The records ::
........
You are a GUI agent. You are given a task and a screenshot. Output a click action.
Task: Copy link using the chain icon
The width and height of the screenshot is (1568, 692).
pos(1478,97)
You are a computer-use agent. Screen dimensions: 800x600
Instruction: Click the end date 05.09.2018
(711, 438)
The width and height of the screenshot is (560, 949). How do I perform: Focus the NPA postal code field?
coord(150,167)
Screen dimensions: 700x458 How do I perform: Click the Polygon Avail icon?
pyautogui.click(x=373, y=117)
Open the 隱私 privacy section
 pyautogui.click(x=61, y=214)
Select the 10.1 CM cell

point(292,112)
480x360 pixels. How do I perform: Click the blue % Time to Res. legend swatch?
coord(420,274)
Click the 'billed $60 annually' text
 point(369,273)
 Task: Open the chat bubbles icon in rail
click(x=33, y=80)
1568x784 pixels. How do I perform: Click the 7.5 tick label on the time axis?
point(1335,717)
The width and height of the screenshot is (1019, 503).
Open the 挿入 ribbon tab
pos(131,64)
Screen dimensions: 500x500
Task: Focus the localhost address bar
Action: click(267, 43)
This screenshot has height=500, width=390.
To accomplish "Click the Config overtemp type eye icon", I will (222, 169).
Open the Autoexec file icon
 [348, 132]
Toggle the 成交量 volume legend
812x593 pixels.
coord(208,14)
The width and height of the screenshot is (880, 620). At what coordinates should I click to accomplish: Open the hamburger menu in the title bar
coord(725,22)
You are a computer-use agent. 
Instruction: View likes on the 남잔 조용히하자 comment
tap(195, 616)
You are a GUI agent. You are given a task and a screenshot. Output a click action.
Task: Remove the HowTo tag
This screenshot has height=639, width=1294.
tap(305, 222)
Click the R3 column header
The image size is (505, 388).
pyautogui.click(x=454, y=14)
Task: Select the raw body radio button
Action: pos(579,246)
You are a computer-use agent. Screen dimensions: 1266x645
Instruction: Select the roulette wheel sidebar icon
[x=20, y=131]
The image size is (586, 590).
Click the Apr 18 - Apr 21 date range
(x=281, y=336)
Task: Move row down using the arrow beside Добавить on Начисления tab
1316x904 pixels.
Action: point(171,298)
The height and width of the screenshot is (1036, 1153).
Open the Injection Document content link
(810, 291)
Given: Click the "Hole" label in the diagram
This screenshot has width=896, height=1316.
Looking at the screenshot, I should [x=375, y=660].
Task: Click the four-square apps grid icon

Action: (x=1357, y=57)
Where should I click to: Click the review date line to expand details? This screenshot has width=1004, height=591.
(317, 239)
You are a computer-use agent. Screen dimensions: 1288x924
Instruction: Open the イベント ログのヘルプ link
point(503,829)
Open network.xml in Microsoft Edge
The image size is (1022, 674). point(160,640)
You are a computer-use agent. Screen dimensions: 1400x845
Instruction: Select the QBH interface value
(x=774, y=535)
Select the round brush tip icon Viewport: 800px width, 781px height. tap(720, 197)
........
Task directions :: Reproduce each line of the entries in which the word "computer" is found.

Reply to the exercise ::
You are a computer-use agent. Screen dimensions: 800x600
You are a computer-use agent. 
You are a computer-use agent. Screen dimensions: 1266x645
You are a computer-use agent. Screen dimensions: 1288x924
You are a computer-use agent. Screen dimensions: 1400x845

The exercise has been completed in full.